[Stated goal A]: Print the part of the custody officer text between "The custody officer must ensure" and "of persons arrested.", inclusive, copied word for word.

A custody officer is an attested constable, usually of the rank of sergeant, in the United Kingdom and in the United States who works in a custody suite. A custody officer is in charge of the protection and transportation of detainees and/ or prisoners between a jail or prison and court. Most custody officers in the United States are also limited commissioned law enforcement officers and can only enforce the laws that directly pertain to  custody enforcement.

England and Wales

In England and Wales, the custody officer must make a decision to authorise or refuse the detention of any detainee presented before him.  This also applies to detainees presented before them by other public servants with power of arrest who may use the suite from time to time, for example revenue and customs officers and immigration officers. The officer presents the arrested person to the custody officer and explains the circumstances of the arrest, with further detention of the person being authorised if the custody officer deems it necessary to do so. It is not the custody officer's duty to determine whether the arrest was lawful or not, code G of PACE states that this duty rests on the arresting officer.

The custody officer must ensure that during the whole time the person is detained at the custody suite, police officers and police staff who deal with the detained person adhere to the PACE Codes of Practice regarding the rights and treatment of persons arrested.

These Codes of Practice include various requirements regarding time limits and record keeping for certain procedures that may take place whilst the person is in custody and the custody officer is responsible for ensuring these too.

[Stated goal B]: From the records, output the lines between the line holding "Task: Click the quantity" and the line holding "Action: pyautogui.click(x=36, y=200)", inclusive, copied word for word and nothing else.

[Data entries]:
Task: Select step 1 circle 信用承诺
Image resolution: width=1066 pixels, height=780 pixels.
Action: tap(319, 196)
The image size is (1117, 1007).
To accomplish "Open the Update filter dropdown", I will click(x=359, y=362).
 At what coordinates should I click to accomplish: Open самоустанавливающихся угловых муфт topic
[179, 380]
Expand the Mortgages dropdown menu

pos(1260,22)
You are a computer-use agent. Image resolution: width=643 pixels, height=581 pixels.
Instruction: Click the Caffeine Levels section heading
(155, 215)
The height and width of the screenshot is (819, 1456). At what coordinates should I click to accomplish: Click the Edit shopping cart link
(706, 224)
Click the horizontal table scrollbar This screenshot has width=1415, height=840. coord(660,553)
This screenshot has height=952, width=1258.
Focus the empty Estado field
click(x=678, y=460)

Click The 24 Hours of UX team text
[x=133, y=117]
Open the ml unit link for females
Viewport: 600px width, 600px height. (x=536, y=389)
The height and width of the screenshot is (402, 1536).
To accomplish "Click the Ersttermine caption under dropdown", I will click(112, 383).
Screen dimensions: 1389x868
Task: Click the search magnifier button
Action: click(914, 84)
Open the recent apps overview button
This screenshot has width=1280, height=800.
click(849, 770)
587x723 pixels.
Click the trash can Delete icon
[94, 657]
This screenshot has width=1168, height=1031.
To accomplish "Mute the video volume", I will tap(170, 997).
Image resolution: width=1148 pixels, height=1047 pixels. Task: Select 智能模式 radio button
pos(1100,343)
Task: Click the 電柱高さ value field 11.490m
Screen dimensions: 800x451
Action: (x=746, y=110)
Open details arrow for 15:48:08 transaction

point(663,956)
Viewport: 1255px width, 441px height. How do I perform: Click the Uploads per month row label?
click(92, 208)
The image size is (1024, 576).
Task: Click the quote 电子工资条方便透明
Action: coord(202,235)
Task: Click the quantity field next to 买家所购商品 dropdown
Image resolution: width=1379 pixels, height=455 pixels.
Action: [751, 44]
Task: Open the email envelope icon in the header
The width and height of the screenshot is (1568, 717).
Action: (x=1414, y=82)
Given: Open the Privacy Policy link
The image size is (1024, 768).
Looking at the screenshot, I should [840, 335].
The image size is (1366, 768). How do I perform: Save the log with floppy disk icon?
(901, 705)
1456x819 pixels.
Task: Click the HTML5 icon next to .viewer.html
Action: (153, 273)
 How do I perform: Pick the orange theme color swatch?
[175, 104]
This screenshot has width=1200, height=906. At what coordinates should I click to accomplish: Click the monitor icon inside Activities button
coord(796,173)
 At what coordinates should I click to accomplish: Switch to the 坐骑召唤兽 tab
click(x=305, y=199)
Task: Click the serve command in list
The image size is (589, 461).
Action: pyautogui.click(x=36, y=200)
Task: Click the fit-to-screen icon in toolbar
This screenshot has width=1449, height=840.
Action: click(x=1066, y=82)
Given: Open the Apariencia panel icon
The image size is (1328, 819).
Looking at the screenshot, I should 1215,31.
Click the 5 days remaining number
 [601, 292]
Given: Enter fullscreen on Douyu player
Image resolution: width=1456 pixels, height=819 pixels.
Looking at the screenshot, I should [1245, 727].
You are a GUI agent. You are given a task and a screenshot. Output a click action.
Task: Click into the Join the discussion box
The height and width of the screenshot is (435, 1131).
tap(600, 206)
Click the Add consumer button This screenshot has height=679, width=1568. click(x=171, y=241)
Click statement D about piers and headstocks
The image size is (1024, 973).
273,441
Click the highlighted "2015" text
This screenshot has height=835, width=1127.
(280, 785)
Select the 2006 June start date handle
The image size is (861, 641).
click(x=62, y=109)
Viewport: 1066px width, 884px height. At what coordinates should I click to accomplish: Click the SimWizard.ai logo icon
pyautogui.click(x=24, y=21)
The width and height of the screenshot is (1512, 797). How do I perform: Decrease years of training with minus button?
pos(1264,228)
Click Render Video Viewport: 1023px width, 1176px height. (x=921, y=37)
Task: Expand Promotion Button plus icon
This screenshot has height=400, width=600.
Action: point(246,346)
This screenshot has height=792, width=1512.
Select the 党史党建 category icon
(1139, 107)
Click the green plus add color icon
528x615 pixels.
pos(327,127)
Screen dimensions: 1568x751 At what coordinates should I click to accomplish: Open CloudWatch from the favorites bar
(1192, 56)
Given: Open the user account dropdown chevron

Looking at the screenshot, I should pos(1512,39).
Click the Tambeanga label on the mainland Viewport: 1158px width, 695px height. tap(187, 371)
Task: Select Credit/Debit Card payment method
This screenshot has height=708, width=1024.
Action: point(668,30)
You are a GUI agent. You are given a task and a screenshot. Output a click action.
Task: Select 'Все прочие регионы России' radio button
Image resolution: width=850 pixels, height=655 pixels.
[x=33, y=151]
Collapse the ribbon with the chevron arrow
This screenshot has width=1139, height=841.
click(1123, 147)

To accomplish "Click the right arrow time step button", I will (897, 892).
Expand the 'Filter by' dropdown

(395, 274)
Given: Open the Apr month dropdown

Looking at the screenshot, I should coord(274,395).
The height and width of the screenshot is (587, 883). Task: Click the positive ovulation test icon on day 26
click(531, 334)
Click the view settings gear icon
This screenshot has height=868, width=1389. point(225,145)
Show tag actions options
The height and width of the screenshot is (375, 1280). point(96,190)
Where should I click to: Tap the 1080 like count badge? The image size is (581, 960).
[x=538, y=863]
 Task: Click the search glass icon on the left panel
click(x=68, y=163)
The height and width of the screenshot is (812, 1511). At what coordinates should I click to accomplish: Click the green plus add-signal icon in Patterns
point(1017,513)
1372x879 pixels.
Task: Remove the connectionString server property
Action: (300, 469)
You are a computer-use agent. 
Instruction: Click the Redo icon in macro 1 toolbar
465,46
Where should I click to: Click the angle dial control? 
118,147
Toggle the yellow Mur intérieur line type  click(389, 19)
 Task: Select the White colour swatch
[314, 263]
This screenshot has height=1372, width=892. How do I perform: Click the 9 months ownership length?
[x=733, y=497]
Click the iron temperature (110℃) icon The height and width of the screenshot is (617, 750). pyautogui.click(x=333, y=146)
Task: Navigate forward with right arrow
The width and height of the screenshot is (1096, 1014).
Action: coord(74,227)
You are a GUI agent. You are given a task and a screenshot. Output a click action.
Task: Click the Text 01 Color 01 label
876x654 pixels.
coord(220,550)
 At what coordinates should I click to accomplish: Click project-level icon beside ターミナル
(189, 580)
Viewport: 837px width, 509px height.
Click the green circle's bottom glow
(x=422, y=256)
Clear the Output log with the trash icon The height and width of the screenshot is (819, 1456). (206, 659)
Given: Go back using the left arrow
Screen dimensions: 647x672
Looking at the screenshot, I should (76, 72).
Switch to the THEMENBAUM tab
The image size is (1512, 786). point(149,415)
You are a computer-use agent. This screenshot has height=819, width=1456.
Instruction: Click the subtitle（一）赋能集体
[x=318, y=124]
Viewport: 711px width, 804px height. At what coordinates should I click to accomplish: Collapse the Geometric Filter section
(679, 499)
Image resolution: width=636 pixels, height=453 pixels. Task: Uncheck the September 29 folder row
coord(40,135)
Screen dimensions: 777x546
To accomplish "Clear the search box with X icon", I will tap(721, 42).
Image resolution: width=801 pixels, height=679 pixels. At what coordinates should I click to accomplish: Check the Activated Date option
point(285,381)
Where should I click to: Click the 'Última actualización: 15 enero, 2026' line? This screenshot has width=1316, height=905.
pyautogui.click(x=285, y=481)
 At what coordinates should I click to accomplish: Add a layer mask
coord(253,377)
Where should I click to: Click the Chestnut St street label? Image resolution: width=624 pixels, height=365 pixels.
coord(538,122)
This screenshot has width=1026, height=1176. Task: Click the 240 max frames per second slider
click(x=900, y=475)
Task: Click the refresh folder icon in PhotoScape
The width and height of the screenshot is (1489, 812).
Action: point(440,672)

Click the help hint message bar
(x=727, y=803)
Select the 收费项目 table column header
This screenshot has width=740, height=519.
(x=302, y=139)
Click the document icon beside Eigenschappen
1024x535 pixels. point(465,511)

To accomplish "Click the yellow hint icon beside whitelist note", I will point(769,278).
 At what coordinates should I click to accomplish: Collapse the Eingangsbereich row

[Full response A]:
The custody officer must ensure that during the whole time the person is detained at the custody suite, police officers and police staff who deal with the detained person adhere to the PACE Codes of Practice regarding the rights and treatment of persons arrested.

[Full response B]:
Task: Click the quantity field next to 买家所购商品 dropdown
Image resolution: width=1379 pixels, height=455 pixels.
Action: [751, 44]
Task: Open the email envelope icon in the header
The width and height of the screenshot is (1568, 717).
Action: (x=1414, y=82)
Given: Open the Privacy Policy link
The image size is (1024, 768).
Looking at the screenshot, I should [840, 335].
The image size is (1366, 768). How do I perform: Save the log with floppy disk icon?
(901, 705)
1456x819 pixels.
Task: Click the HTML5 icon next to .viewer.html
Action: (153, 273)
 How do I perform: Pick the orange theme color swatch?
[175, 104]
This screenshot has width=1200, height=906. At what coordinates should I click to accomplish: Click the monitor icon inside Activities button
coord(796,173)
 At what coordinates should I click to accomplish: Switch to the 坐骑召唤兽 tab
click(x=305, y=199)
Task: Click the serve command in list
The image size is (589, 461).
Action: pyautogui.click(x=36, y=200)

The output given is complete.